As americanas descritas por Betty Friedan, em a Mística Feminina, nos anos 1950, sofriam de uma doença sem nome para a psiquiatria da época. Filhas de mães feministas que lutaram para que elas fossem livres, frequentassem as Universidades e se emancipassem, elas resolveram cuidar de seus filhos, comprar eletrodomésticos modernos para enfeitar suas cozinhas e cuidar da casa. A autora denunciava como sofriam de um vazio essas mulheres que passaram a servir à família como motoristas, professoras, religiosas, cuidadoras, ganhavam dinheiro dos maridos e podiam ter tudo o que o dinheiro pudesse comprar. Mas já estavam bem crescidinhas para entender que nem tudo o vil metal compra. As mulheres diziam:

“Eu acordo às seis. Visto meu filho e dou café da manhã. Depois disso lavo a louça, dou banho e alimento o bebê. Depois preparo o almoço e, enquanto as crianças tiram uma soneca, eu costuro, remendo ou passo roupa e faço tudo o que não consegui fazer antes do meio-dia. Depois faço o jantar e meu marido assiste à tv enquanto eu lavo louça. Depois que coloco as crianças para dormir, arrumo o cabelo e vou dormir.”

“Sinto sensação de cansaço. Fico tão brava que me assusto. Tenho vontade de chorar sem motivo.”

Essa última frase foi dita na década de 1950, mas hoje, se você fizer um levantamento nas páginas feministas e engajadas, as mulheres estão repetindo a mesma frase: “Estou bem, mas me sinto cansada.” Sei que muitas das queixas não foram e não serão tão cedo superadas, numa sociedade patriarcal que se alicerça mediante o comportamento desigual entre os gêneros.
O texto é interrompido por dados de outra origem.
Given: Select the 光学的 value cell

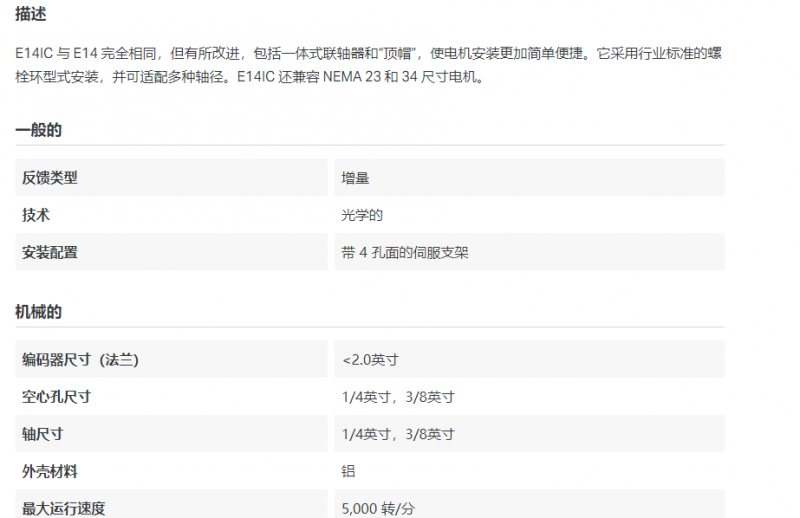Looking at the screenshot, I should [x=362, y=215].
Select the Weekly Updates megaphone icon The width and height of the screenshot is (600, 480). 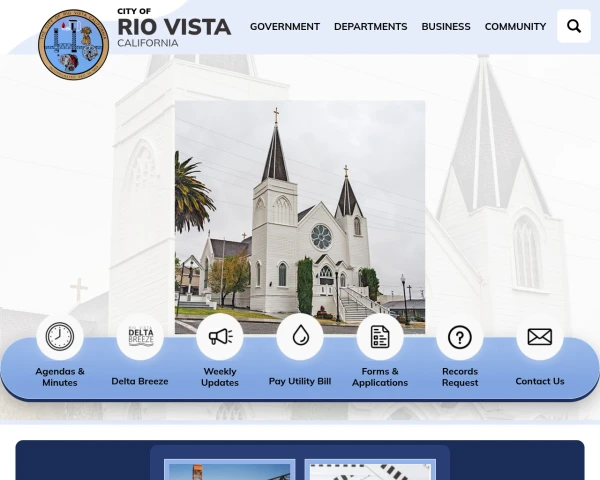point(220,336)
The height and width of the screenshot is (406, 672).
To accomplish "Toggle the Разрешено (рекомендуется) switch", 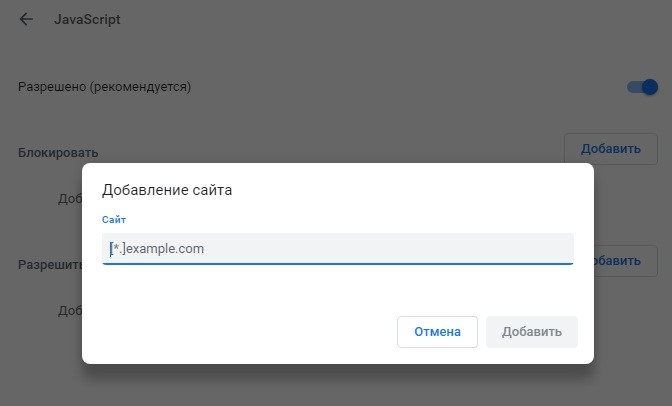I will (642, 87).
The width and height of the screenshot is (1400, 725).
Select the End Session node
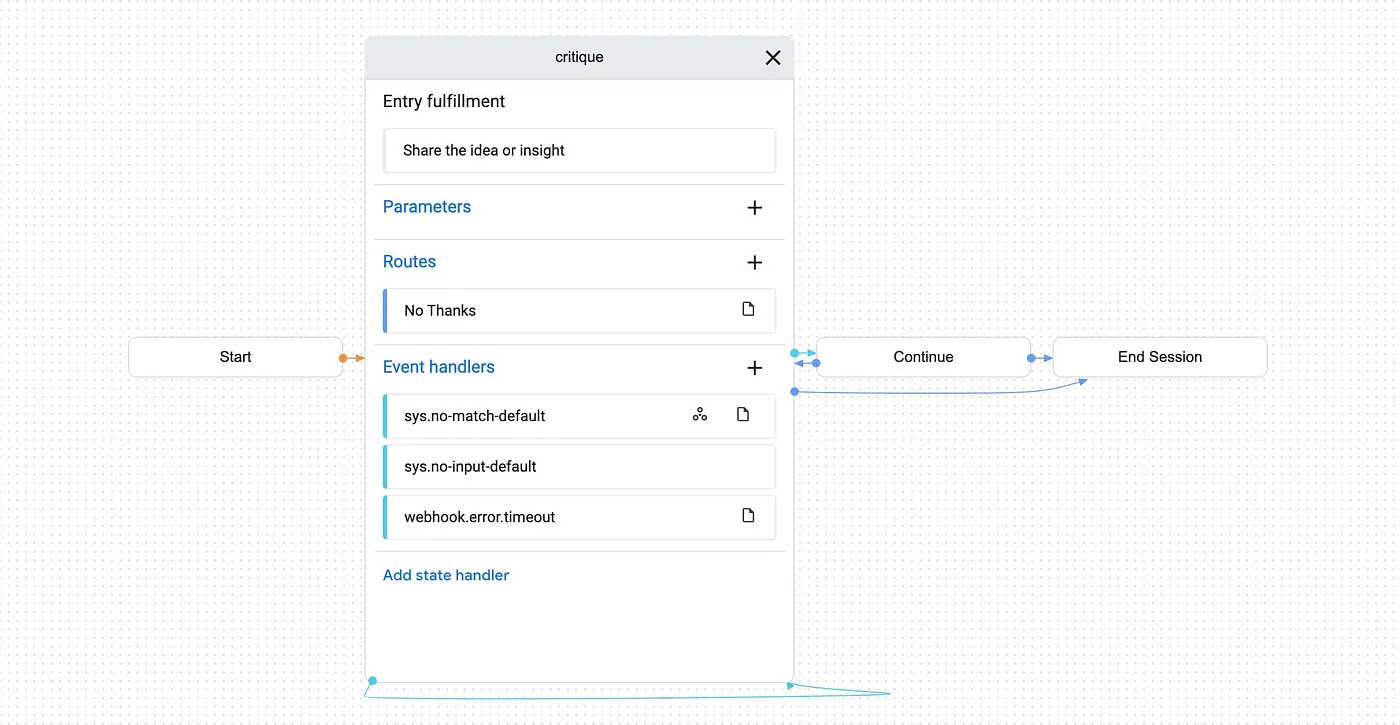[x=1160, y=357]
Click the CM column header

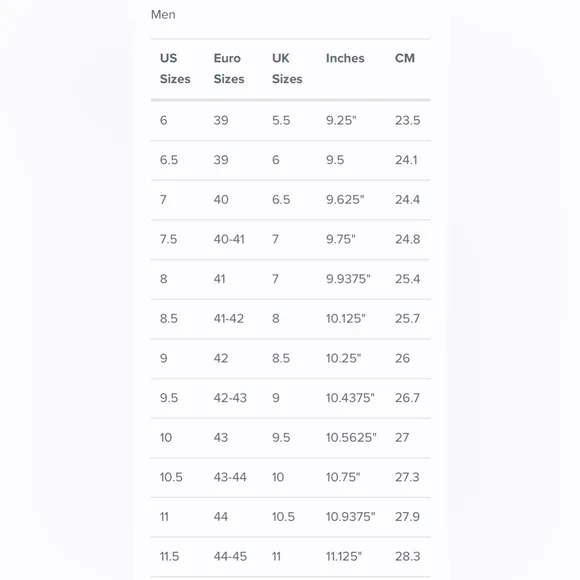click(405, 58)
Mas penso que, ao contrário das mulheres de outrora, podemos ser mais incisivas no que queremos! 

A palavra “cansada”, não é potência, não promove movimento dessa estrutura! Se estamos assim, ficamos num lugar de desânimo permanente que me deixa exausta só em ler tais motes! As mulheres estão nessa situação porque estão terrivelmente sozinhas nas suas casas, com atribuições que ainda não são compartilhadas e divididas de modo igualitário entre seus companheiros. Precisam dizer basta e propor uma solução para que saiam desse limbo histórico. Vejo uma solidão imensa delas, com suas dores de cabeça intermináveis, tentando encontrar saídas para as questões da escola da filha, escondendo questões dos adolescentes para os pais e tentando dar conta de tudo.
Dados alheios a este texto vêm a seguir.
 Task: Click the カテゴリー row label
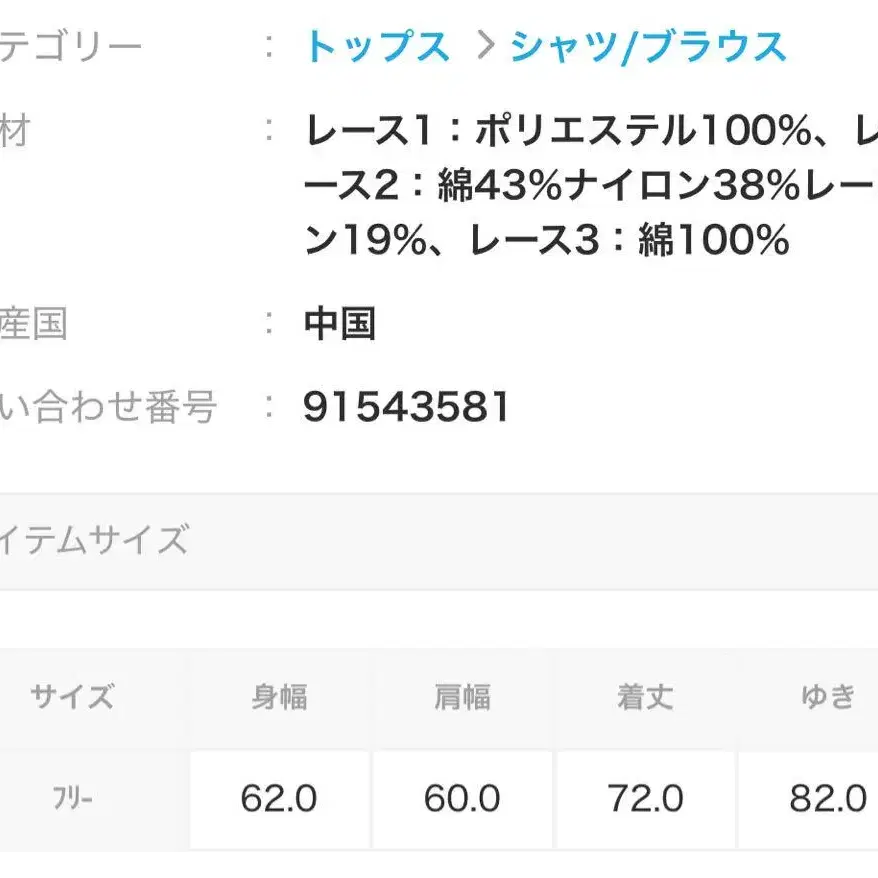70,47
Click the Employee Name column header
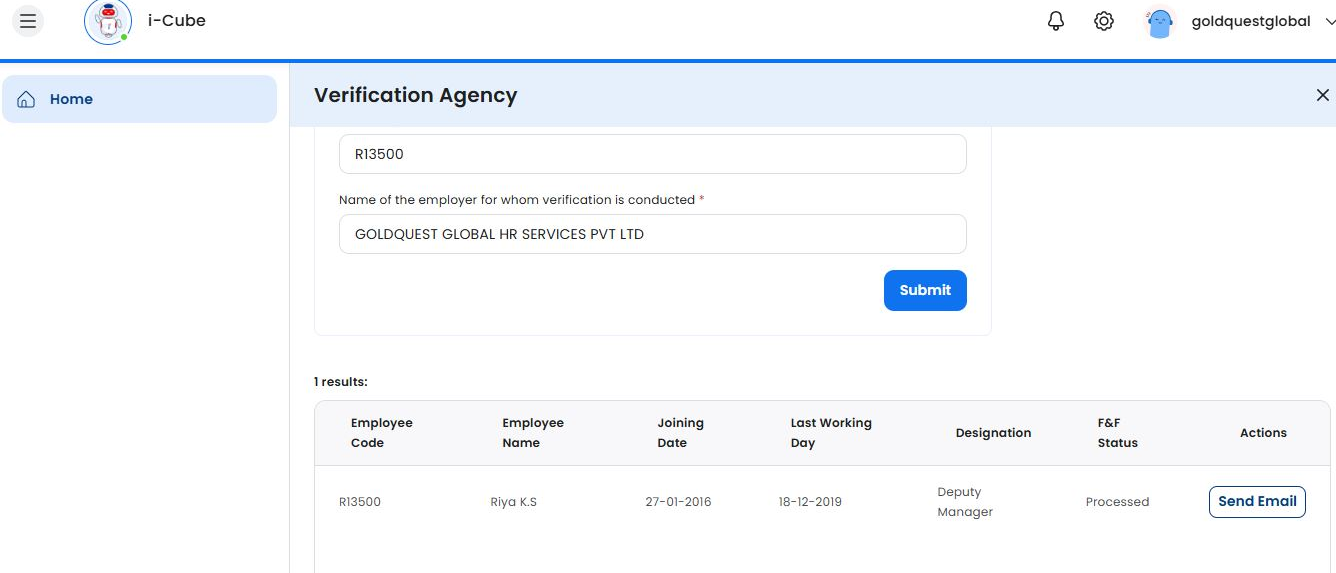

Uma delas dia desses disse: “o pai não pode saber porque a filha não foi para escola. Inventei que ela estava se sentindo mal. Mas ela está sem vontade de ir por questões que têm ocorrido lá.” Bom, amanhã é o dia das mães, e lá estarão as redes sociais cheias de fotos, corações e flores dos filhos e desses maridos que as deixam sozinhas mesmo em suas presenças físicas. Abra o jogo! Coloque de lado o traje da mulher maravilha, e diga o que precisa para superar o discurso (legítimo) do cansaço!

Paula Brandão

Doutora em Sociologia pela UFC, e professora do curso de Serviço Social (Uece). É pesquisadora na área de gêneros, gerações e sexualidades. Membro do Laboratório de Direitos Humanos e Cidadania (Labvida) e integra o Núcleo de Acolhimento Humanizado às Mulheres em Situação de Violência (NAH).